Charles de Gaulle is Sentenced to Death

Court-martialled in absentia on 2 August 1940, the Vichy regime confiscated de Gaulle’s property and condemned him to death. 

Charles de Gaulle, 1942. Heritage Images/TopFoto.

On 17 June 1940, when Marshal Pétain surrendered France to the Nazis, 49-year-old General Charles de Gaulle was in London. The next day he made a broadcast on the BBC: ‘Whatever happens, the flame of French resistance must not and shall not go out’, he declared.

The Vichy government ordered him back to France. In London, support for him was thin. ‘The London French … fall into two groups’, he said gloomily: ‘those who are in the United States and those who are getting ready to leave.’ But de Gaulle was not an easy man to like. ‘His only relaxation, I might say his only pleasure, was hating’, a friend wrote. ‘And he hated everybody.’ His wife and daughter left London too – for Shropshire.

‘You are all alone?’ Churchill asked him on 27 June. ‘Well, then, I recognise you all alone.’ The next day the British acknowledged him as the leader of the Free French.
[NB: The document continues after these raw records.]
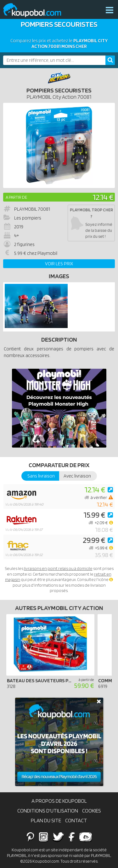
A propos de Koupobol (59, 801)
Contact (76, 820)
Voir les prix (59, 264)
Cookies (91, 810)
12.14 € (103, 197)
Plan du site (46, 820)
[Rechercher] (110, 60)
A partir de (16, 197)
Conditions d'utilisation (47, 810)
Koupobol (36, 10)
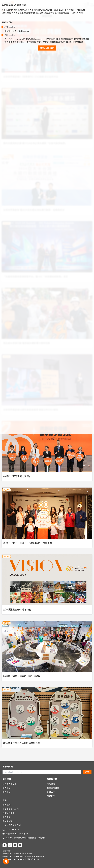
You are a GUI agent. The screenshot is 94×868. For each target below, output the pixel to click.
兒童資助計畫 (53, 787)
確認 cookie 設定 (47, 48)
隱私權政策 (7, 821)
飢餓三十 (51, 792)
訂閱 (87, 772)
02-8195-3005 (12, 829)
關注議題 (51, 783)
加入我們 (6, 805)
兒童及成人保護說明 (11, 825)
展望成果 (6, 490)
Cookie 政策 (77, 12)
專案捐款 (51, 796)
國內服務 (6, 787)
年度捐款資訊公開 (10, 809)
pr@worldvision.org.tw (17, 833)
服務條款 (6, 817)
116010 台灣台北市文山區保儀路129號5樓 (26, 837)
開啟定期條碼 (8, 813)
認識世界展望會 (9, 783)
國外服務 (6, 792)
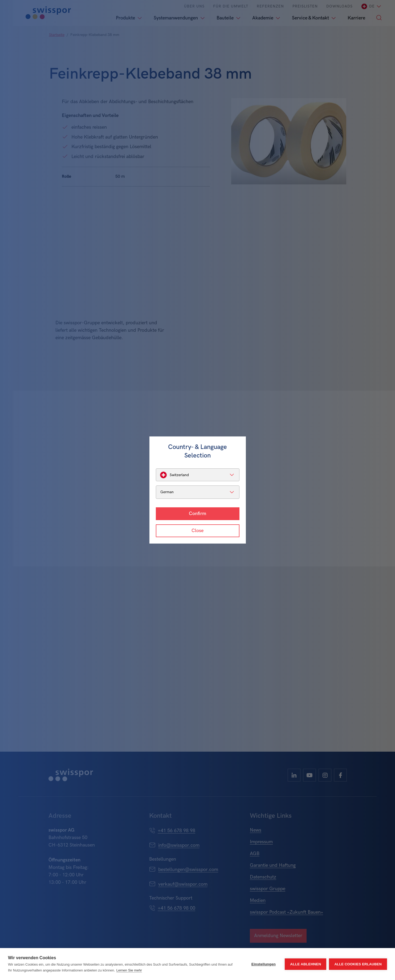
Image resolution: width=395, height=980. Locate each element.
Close (197, 530)
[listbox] (198, 475)
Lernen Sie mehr (129, 970)
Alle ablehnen (305, 964)
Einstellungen (263, 964)
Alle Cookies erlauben (358, 964)
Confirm (197, 514)
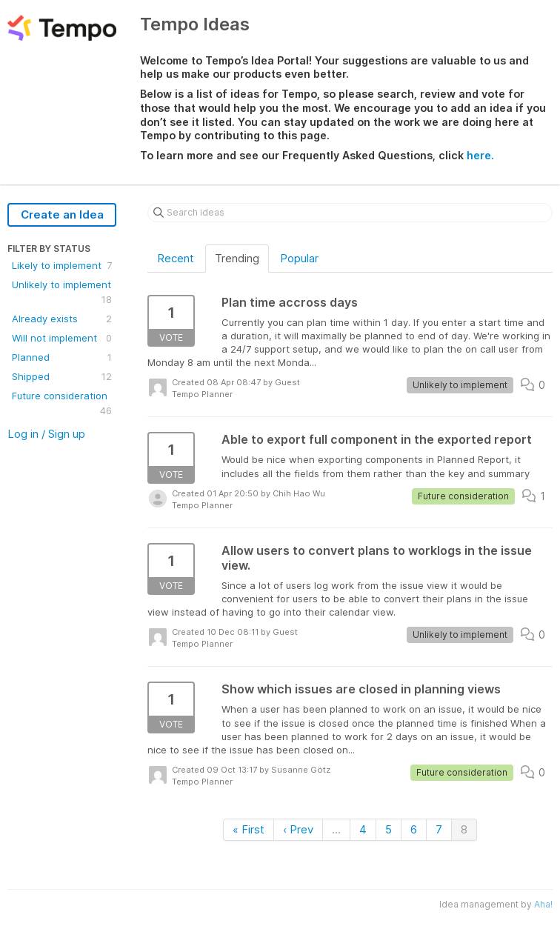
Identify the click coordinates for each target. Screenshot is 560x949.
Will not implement (61, 338)
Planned (61, 357)
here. (480, 155)
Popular (299, 258)
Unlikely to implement (61, 293)
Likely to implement (61, 265)
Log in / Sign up (46, 433)
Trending (237, 258)
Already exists (61, 319)
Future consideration (61, 404)
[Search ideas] (350, 213)
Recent (176, 258)
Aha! (543, 904)
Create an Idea (62, 214)
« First (248, 829)
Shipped (61, 376)
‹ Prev (298, 829)
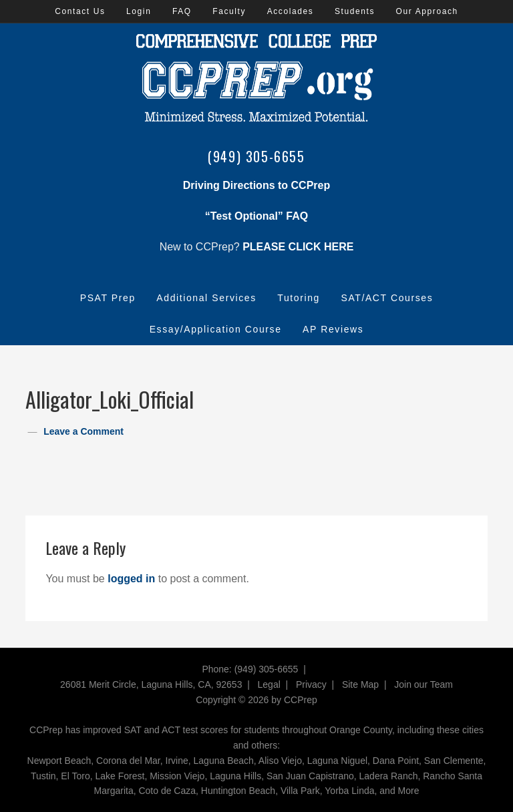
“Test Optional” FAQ (256, 216)
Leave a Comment (83, 431)
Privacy (311, 684)
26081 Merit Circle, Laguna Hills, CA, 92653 (151, 684)
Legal (269, 684)
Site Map (360, 684)
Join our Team (423, 684)
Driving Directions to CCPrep (256, 185)
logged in (131, 578)
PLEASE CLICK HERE (298, 246)
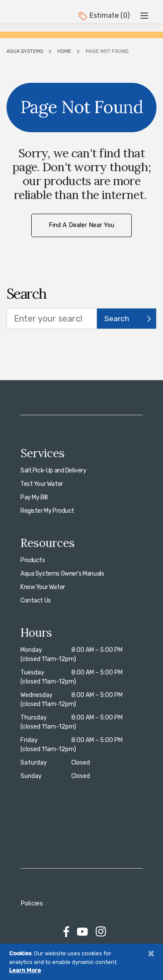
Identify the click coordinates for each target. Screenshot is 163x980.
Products (33, 560)
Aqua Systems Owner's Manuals (62, 573)
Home (64, 51)
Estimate (103, 15)
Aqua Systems (25, 51)
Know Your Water (43, 587)
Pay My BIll (34, 497)
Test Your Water (42, 484)
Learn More (25, 970)
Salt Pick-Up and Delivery (53, 470)
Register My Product (47, 511)
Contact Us (36, 600)
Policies (32, 903)
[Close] (151, 953)
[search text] (52, 319)
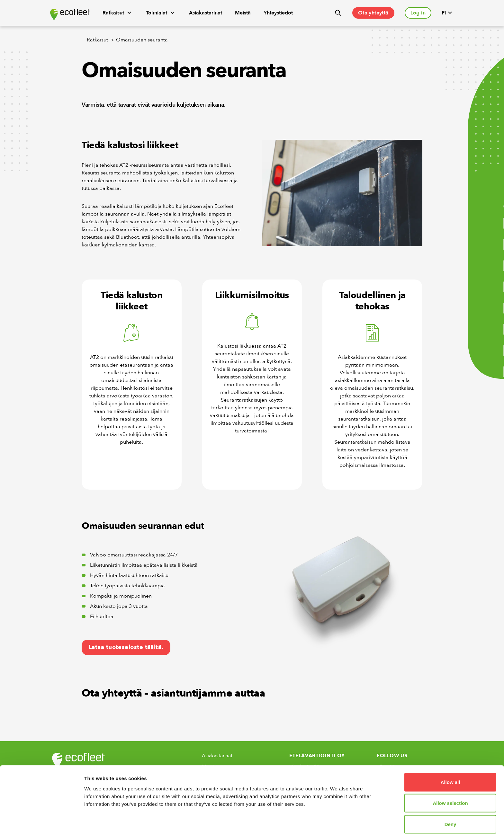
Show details (337, 822)
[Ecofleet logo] (70, 15)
On 2 August a court martial in Clermont-Ferrand confiscated his property and condemned him to death in absentia for desertion. When news of the sentence broke in Britain, people left quantities of jewels at his headquarters, and nameless widows sent in their wedding rings for melting down – small golden sacrifices to the freedom of France. Even de Gaulle found it hard to hate that.